The children have long since been tucked in.
And the adults are regretting their past and planning their future.
And the youth are succumbing to the insecurities that can only be heard
In the stillness of a dark room.
And the uncaring continue to sleep;
Totally ignorant of the beauty and mystery that is passing them by every night.
It seems so odd that something so incredible
Passes by each day only to disappear with the sounding of an alarm.
But as you sit there in that moment and accept the cold embrace of the air,
You wonder about the people below you.
And you listen to the flakes beneath you.
And you dwell on the decisions behind you.
And you dream about the paths before you.
And you look to the stars above you.
And you smile, because you have just taken advantage of something,
That everyone else has passed recklessly by.
By tomorrow your day will demand attention again
And you will be forced to follow that path of commonality.
But right now, as you are savouring it, you laugh,
Because you know that you are magically living after midnight.

Sorting Shoe Racks

With a crack of his knuckles and the rolling of his sleeves,
The boy rubs his hands together and gets down on his knees.

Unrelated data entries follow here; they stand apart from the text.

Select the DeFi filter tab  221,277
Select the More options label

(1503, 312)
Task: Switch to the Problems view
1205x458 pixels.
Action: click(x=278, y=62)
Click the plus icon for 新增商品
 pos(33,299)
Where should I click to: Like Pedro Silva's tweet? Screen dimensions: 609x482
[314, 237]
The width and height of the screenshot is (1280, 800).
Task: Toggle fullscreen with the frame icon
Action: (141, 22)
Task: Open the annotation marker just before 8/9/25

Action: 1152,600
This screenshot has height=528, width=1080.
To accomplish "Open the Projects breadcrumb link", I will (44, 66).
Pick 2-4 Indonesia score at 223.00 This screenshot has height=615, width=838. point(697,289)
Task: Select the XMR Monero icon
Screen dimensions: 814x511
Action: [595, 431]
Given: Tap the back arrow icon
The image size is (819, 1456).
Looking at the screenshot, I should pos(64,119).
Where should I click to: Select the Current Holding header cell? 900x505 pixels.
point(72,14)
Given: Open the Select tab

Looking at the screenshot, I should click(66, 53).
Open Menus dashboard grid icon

He grabs each innocent shoe from the defenseless rack,
And heaves them into a pile behind his slaving back.
With relentless determination they are flung into the air,
‘Till every messy shoe is seized and the closet’s bare.
With an unexpected shift, the focused boy turns around,
And begins to pick each mislaid shoe up off the startled ground.
With tender care he searches through the jumble for a twin,
Then sets the pair softly down and sneaks a tiny grin.
Minutes slowly sneaking by, the boy goes fervently on,
‘Till each wayward shoe is found; a masterpiece is drawn.
He looks down lovingly at the rack, his job here now is done,
Now he’s free to go and play; the battle has been won.
As days go by and people move, they considerately try to keep,
His perfect rack from turning into its initial cluttered heap.
It’s funny how they never caught on that their efforts were in vain,
Cause he’d just chuck them all, and sort them all, and clean them all again.